4. Renewable Diesel is Compatible With Your Diesel Engines 

Since renewable diesel satisfies the ASTM D975 standard requirements, it can be used with normal diesel engines and infrastructure. This makes it very easy to switch to renewable diesel for a more environmentally friendly fuel option. 

5. Renewable Diesel is One of the Top Kinds of Biodiesel Consumed

The U.S. Energy Information Administration (EIA) stated, “Renewable diesel is chemically the same as petroleum diesel.”  This fact allows renewable diesel to be a “drop-in fuel”, meaning that the fuel can be used in place of regular diesel. This makes renewable diesel an easy alternative and therefore, a popular one. In 2023, renewable fuel production was at an all-time high with a production capacity of $3 billion a year in the United States.

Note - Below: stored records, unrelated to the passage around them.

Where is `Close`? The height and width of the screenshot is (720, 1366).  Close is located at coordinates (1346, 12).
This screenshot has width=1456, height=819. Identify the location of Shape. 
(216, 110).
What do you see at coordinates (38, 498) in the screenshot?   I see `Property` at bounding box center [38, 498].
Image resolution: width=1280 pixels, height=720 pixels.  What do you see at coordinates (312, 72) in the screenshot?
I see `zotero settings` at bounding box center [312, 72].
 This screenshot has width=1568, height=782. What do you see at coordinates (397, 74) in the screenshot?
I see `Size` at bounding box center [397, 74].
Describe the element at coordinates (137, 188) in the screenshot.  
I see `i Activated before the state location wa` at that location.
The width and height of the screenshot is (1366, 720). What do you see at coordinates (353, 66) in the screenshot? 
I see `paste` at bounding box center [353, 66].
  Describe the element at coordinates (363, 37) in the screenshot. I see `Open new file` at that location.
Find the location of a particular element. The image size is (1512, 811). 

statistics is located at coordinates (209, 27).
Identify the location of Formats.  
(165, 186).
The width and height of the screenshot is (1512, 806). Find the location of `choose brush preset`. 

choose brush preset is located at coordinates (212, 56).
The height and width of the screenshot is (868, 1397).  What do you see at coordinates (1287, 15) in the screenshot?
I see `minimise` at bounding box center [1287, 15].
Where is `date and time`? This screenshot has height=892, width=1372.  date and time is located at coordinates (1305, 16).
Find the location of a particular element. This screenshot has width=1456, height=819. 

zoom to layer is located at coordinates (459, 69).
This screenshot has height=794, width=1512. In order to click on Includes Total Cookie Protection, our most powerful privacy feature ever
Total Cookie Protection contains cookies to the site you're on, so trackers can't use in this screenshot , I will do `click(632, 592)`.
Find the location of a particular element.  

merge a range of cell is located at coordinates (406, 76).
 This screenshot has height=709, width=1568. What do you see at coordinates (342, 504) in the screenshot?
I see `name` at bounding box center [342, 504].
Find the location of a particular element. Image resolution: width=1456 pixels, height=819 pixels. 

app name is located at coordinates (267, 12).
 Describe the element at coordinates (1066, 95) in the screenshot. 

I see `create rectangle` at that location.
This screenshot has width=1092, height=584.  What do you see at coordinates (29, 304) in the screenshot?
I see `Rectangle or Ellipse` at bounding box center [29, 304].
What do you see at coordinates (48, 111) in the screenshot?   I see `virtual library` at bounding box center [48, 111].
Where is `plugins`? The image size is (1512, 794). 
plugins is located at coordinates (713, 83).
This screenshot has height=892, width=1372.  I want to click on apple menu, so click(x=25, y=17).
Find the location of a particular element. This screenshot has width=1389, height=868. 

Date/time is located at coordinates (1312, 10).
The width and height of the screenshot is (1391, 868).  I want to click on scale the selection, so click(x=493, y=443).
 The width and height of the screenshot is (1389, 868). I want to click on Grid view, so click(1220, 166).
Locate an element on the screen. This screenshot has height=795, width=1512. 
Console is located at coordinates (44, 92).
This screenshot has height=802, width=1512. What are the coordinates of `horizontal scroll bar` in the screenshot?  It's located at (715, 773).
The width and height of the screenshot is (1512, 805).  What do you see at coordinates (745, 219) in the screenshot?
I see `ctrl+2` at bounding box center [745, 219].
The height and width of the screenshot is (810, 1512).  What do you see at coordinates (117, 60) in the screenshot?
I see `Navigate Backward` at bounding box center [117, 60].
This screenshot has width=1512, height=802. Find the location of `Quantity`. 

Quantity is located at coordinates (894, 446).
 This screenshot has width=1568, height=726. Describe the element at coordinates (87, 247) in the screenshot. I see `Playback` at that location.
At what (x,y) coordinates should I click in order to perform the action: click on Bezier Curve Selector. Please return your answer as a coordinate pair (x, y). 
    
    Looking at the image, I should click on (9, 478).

There are lots of sustainable ways to power vehicles that reduce air pollution, but many require replacing your engine or vehicle and some require new infrastructure to be installed. Renewable diesel can be a more attainable solution when it comes to sustainable and environmentally-conscious fuels. It can be easily swapped out for your regular diesel while keeping your original engine and vehicle. As renewable fuel and advanced engine options continue to grow and change, it’s important to keep an eye out for what is for you and your fleet.